FASTOSO: Luxusprodukte sind mit Sicherheit Annehmlichkeiten und keine Notwendigkeiten. Nur ein Teil der Bevölkerung kann sich eine teure Luxushandtasche oder ein Luxusauto leisten. Allerdings ist das genauso bei Nicht-Luxusprodukten. Mein Eindruck ist, dass Luxusprodukte im Deutschen als Inbegriff des Überflüssigen und Verwerflichen an unserer Konsumgesellschaft angesehen werden. Sind Luxusprodukte notwendig? Keinesfalls. Aber genauso nicht-notwendig sind für die meisten von uns das neueste Handy oder ein fünftes Paar Turnschuhe von bekannten Nicht-Luxusmarken.

Diskussion Konsumgut versus Luxusgut. Wie viel Schuhe braucht man?

STREIZUG: Hat die Pandemie die Wahrnehmung von Luxus verändert? Wenn ja, wie?

FASTOSO: Es ist zu früh, um das festzustellen, da die Pandemie bei uns im Westen noch andauert. Das Beispiel China zeigt, dass bei Konsumenten nach der Aufhebung vom Lockdown im Sommer 2020 wieder „business als usual“ herrschte. Also erholten sich Umsätze sehr schnell wieder, und Konsumenten haben das nachgeholt, was sie während des Lockdowns an Luxusausgaben „verpasst“ hatten. Im Westen dagegen leiden wir weiterhin an den Folgen der Pandemie, so dass ein Umdenken in Richtung weniger aber dafür ausgesuchterer Luxus wahrscheinlicher ist.

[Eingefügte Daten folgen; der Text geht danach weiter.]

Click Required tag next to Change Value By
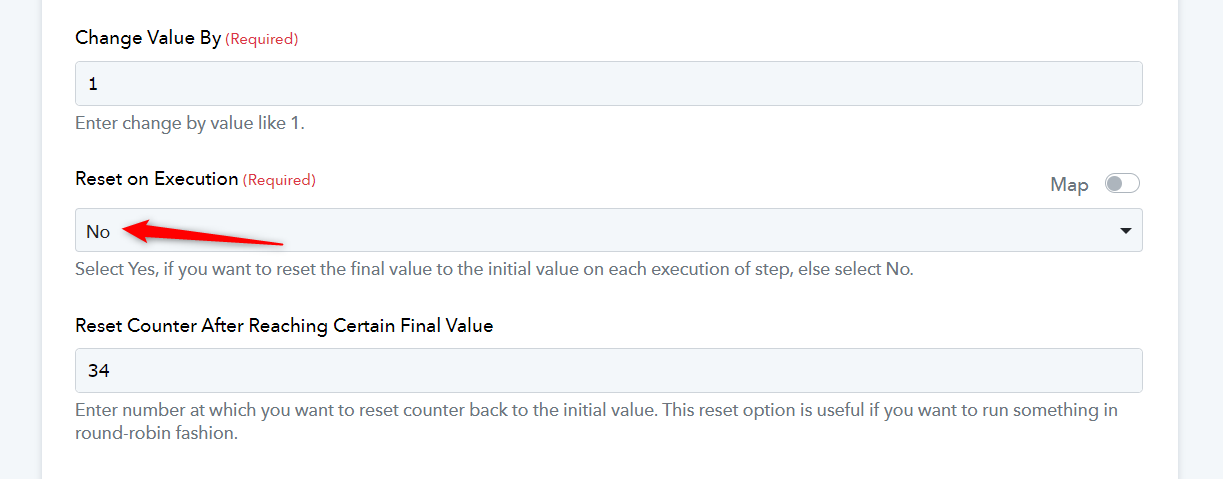 [x=262, y=39]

Fernando Fastoso ist seit 2020 Professor für Luxus und High-Value Brands an der Hochschule Pforzheim

Über Fernando Fastoso:

Fastoso wuchs in Uruguay auf und studierte in Düsseldorf und Newcastle Betriebswirtschaftslehre. Bis 2020 war er als Hochschullehrer für Marketing an der Universität Bradford und später an der Universität York tätig. Seit dem Wintersemester 2020/2021 ist er Inhaber der Stiftungsprofessor in Brand Management für Luxus und High-Value Brands an der Hochschule Pforzheim. In seiner Forschung befasst sich Fastoso mit globalen Marken und internationaler Konsumentenpsychologie, mit der Nachhaltigkeit von Luxusmarken sowie mit Produktfälschungen. Fastoso ist verheiratet und hat drei Kinder.